Records for finding displayed items
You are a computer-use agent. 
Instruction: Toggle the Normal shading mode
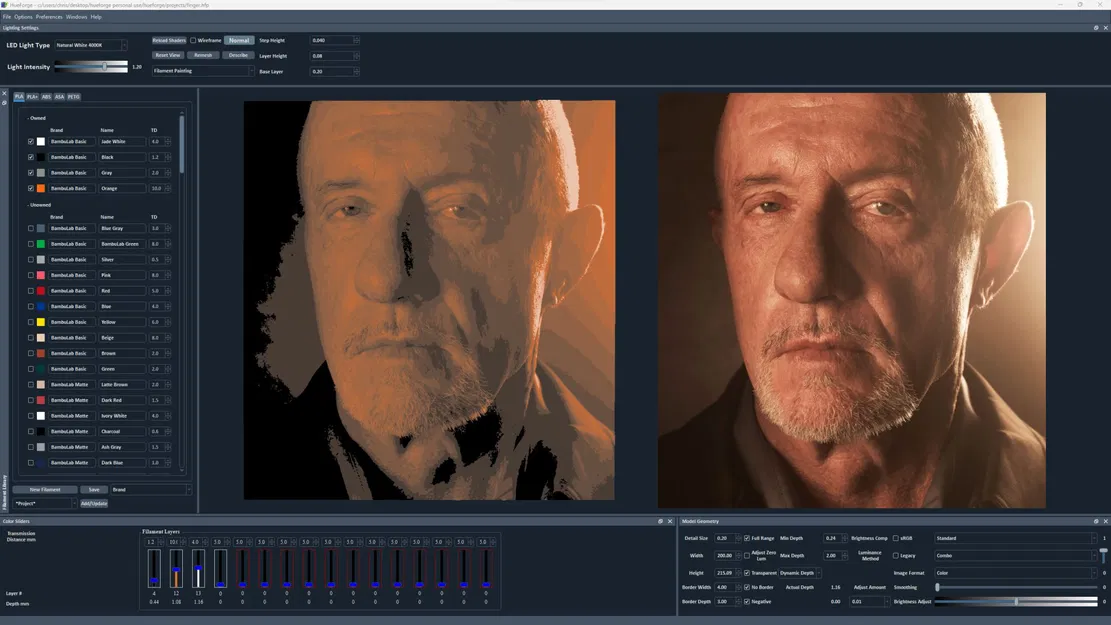tap(238, 40)
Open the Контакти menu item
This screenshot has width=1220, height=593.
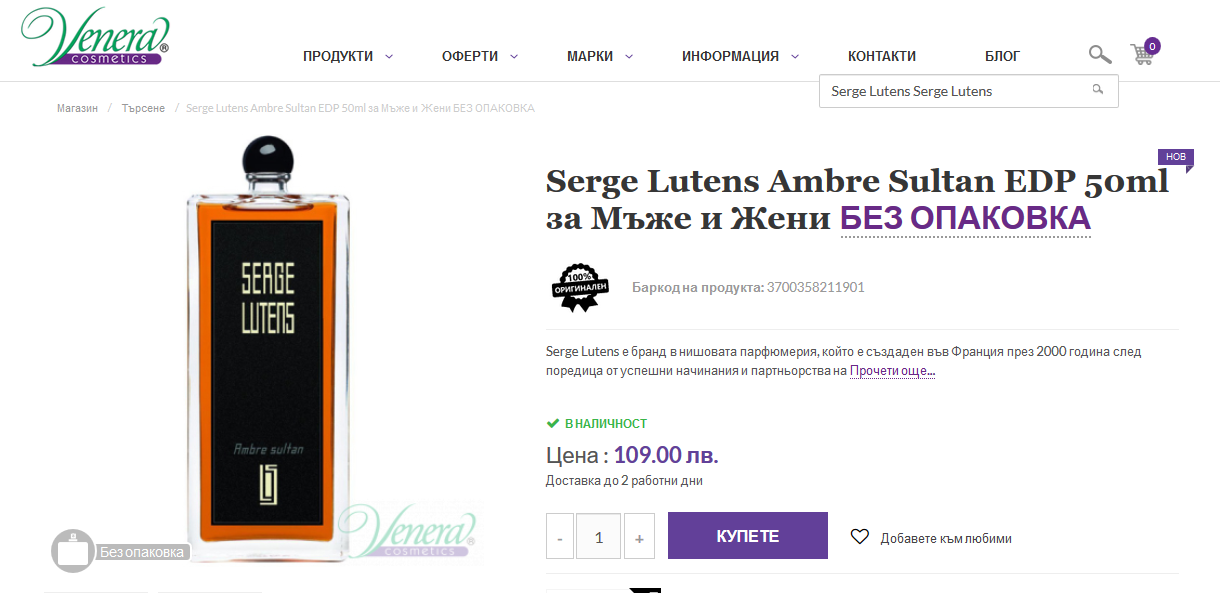882,56
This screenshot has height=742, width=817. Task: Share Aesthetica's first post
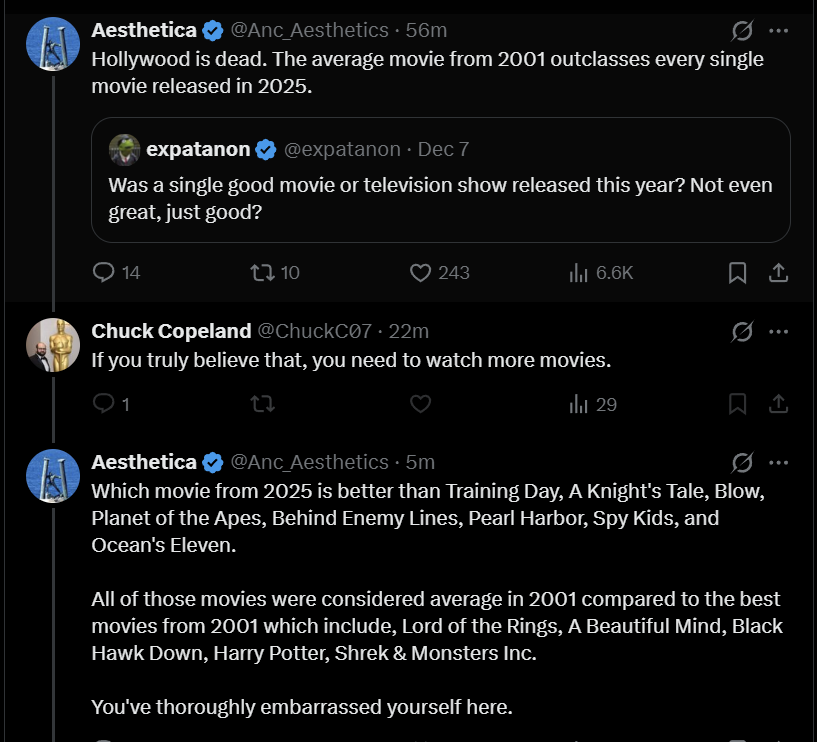coord(779,272)
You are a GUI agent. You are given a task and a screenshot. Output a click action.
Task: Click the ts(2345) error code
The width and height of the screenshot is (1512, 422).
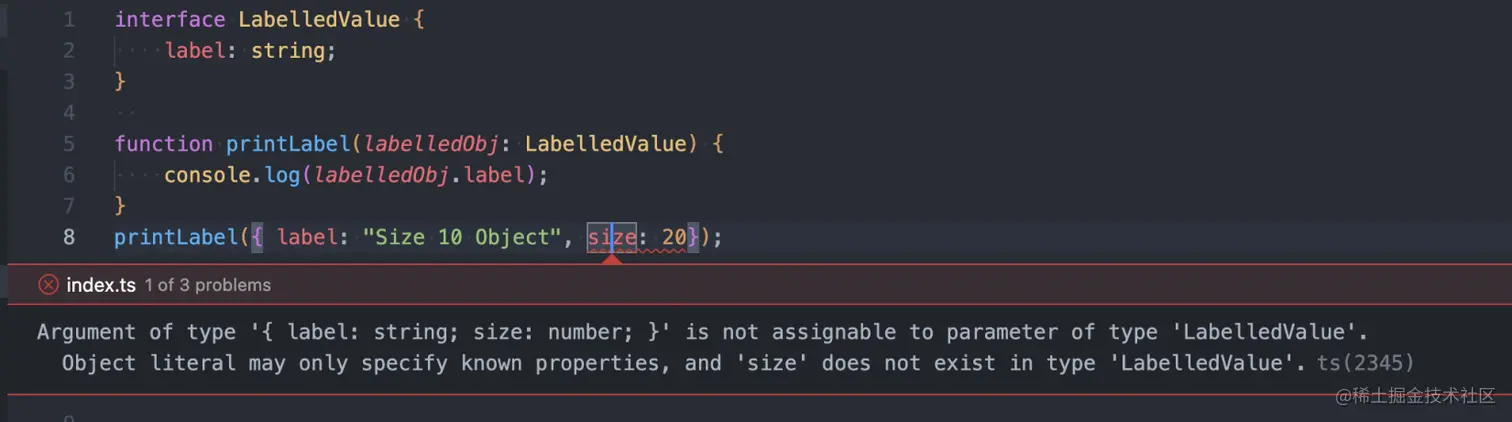pyautogui.click(x=1365, y=363)
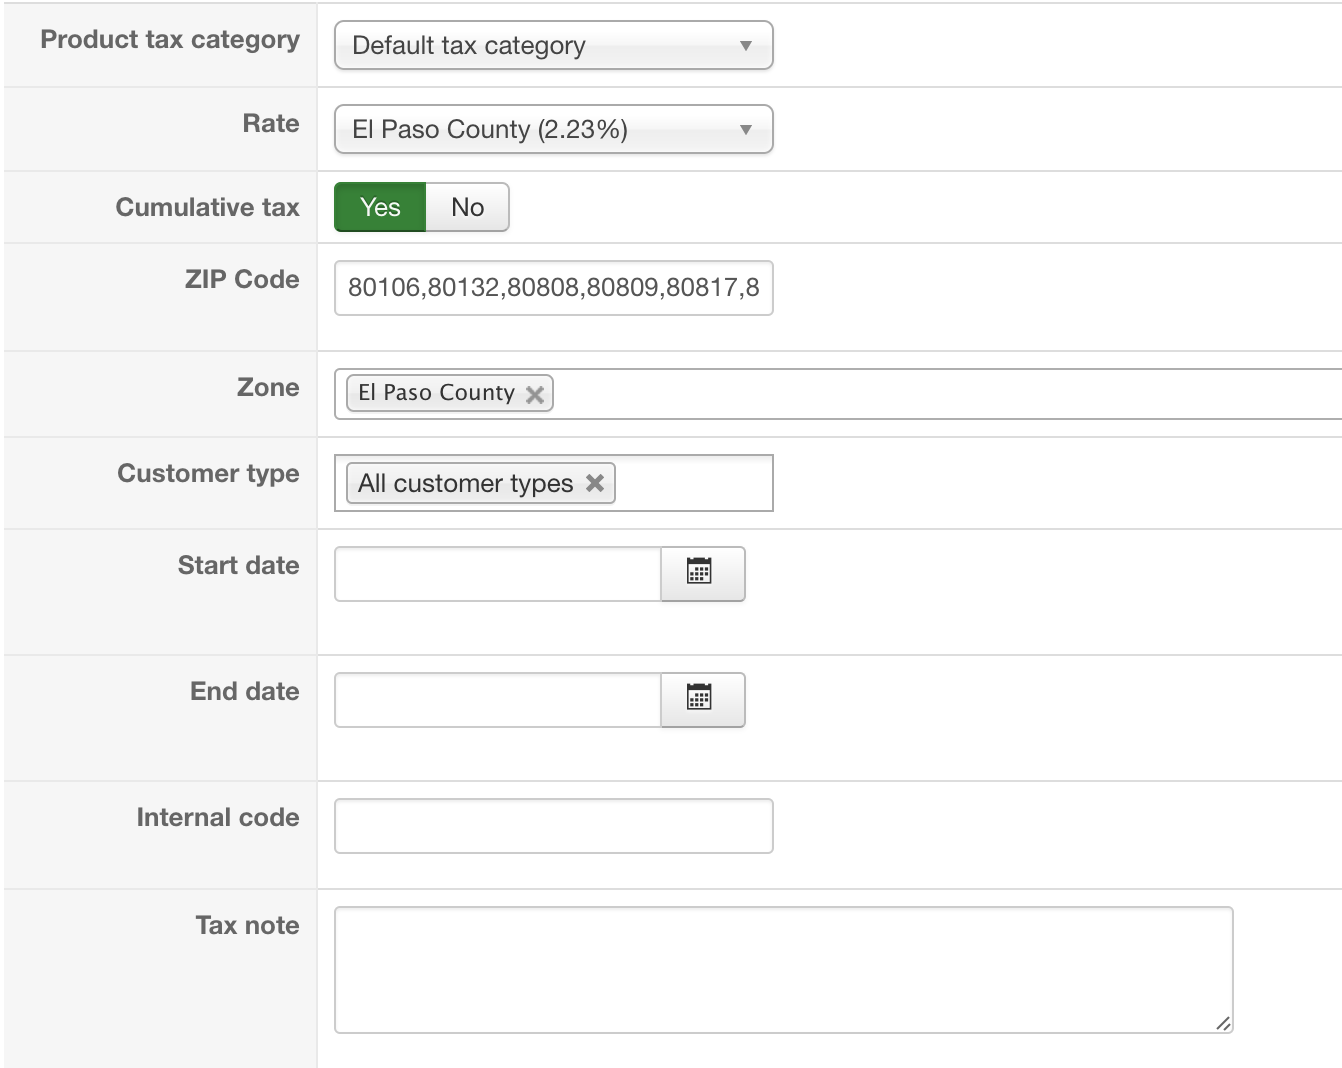The height and width of the screenshot is (1068, 1342).
Task: Click the Tax note resize handle
Action: (x=1223, y=1023)
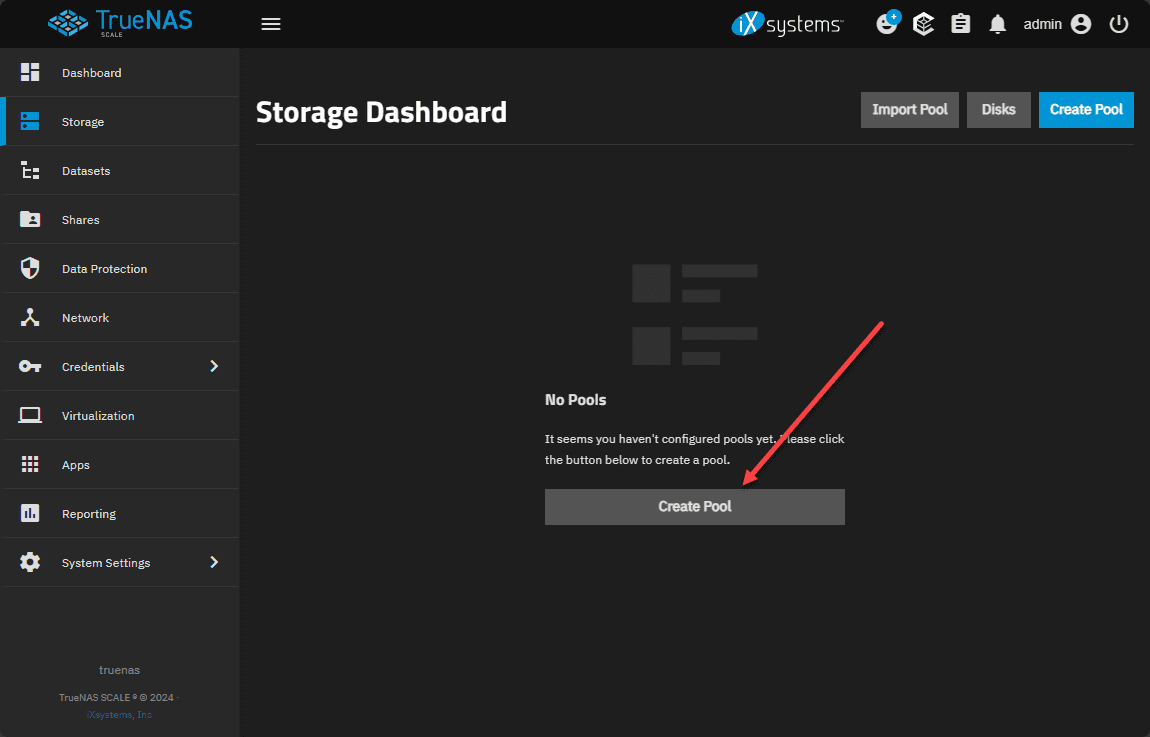Screen dimensions: 1150x737
Task: Collapse the sidebar with the hamburger icon
Action: pos(270,23)
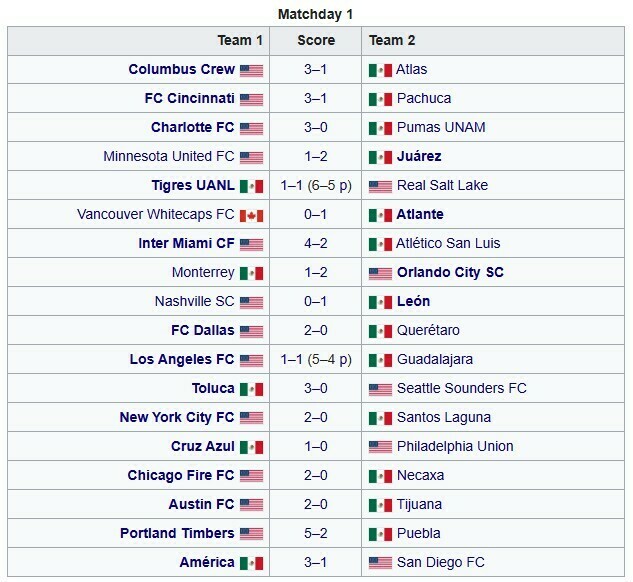633x582 pixels.
Task: Open the Inter Miami CF team link
Action: coord(186,243)
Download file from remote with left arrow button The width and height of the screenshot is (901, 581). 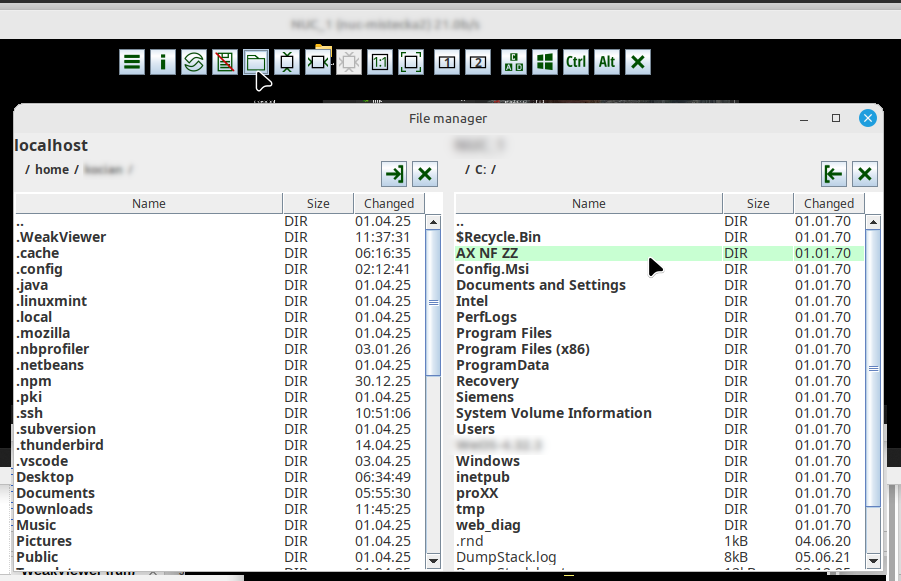coord(834,174)
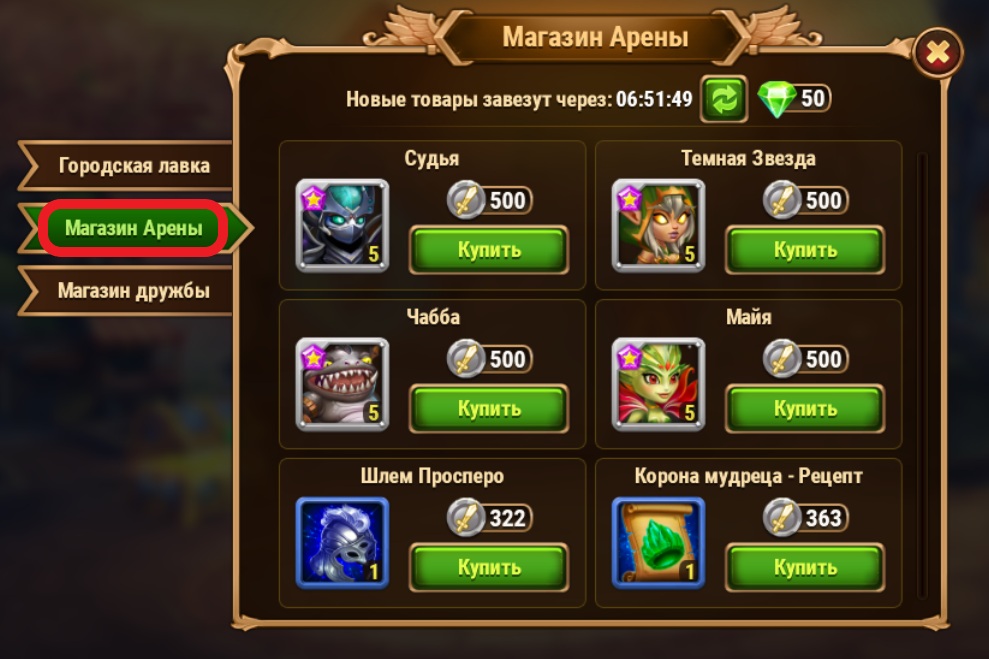Click the shop list vertical scrollbar

point(922,375)
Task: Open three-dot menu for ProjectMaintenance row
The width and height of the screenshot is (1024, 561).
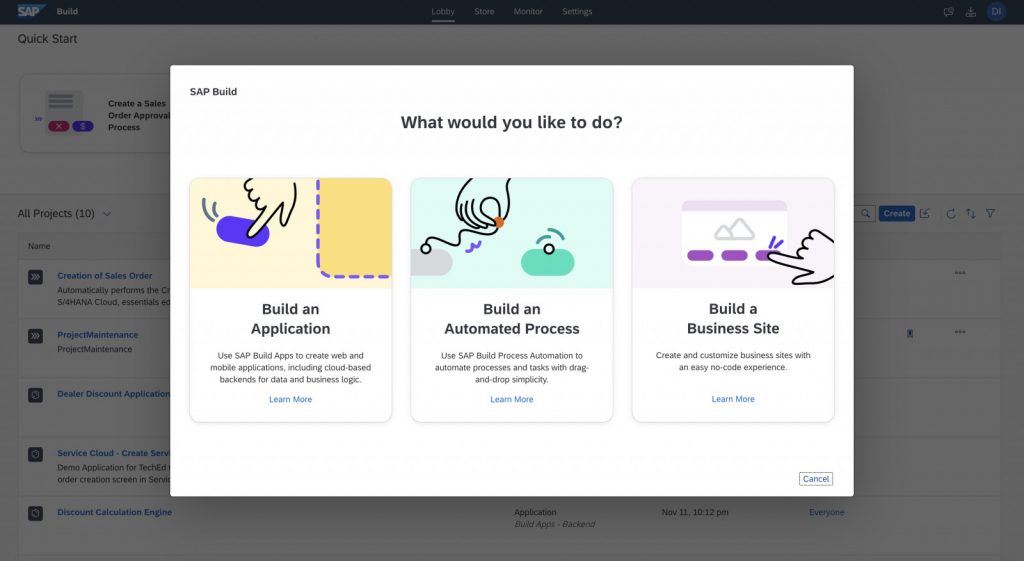Action: [x=960, y=332]
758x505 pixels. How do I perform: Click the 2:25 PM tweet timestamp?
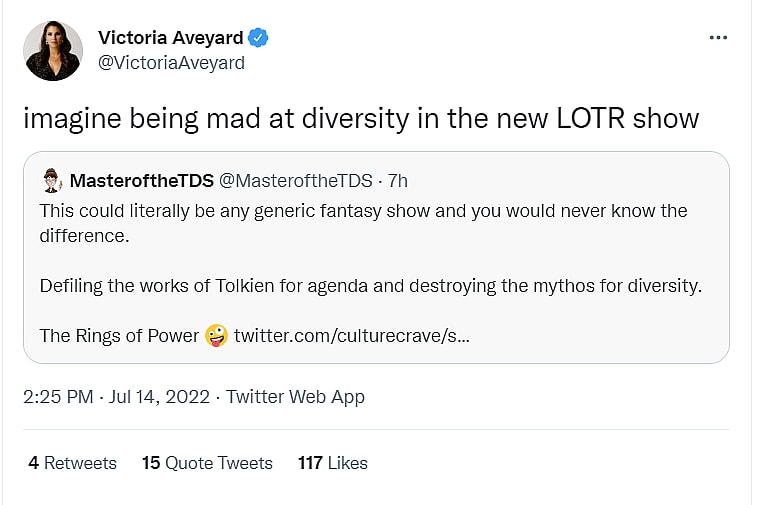click(x=59, y=397)
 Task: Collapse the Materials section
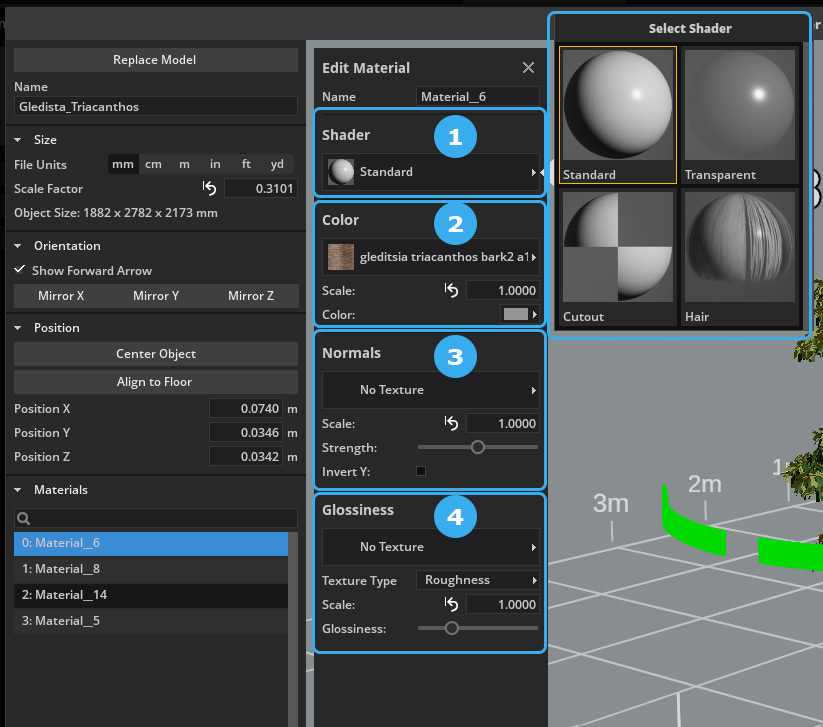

Work to be completed
Retype the lines from the one containing "758x505 pixels. How" through the end of the items, including both ends. Leave the pictures out of your answer.

Answer to this problem
758x505 pixels. How do I perform: Click the 2:25 PM tweet timestamp?
click(x=59, y=397)
 Task: Collapse the Materials section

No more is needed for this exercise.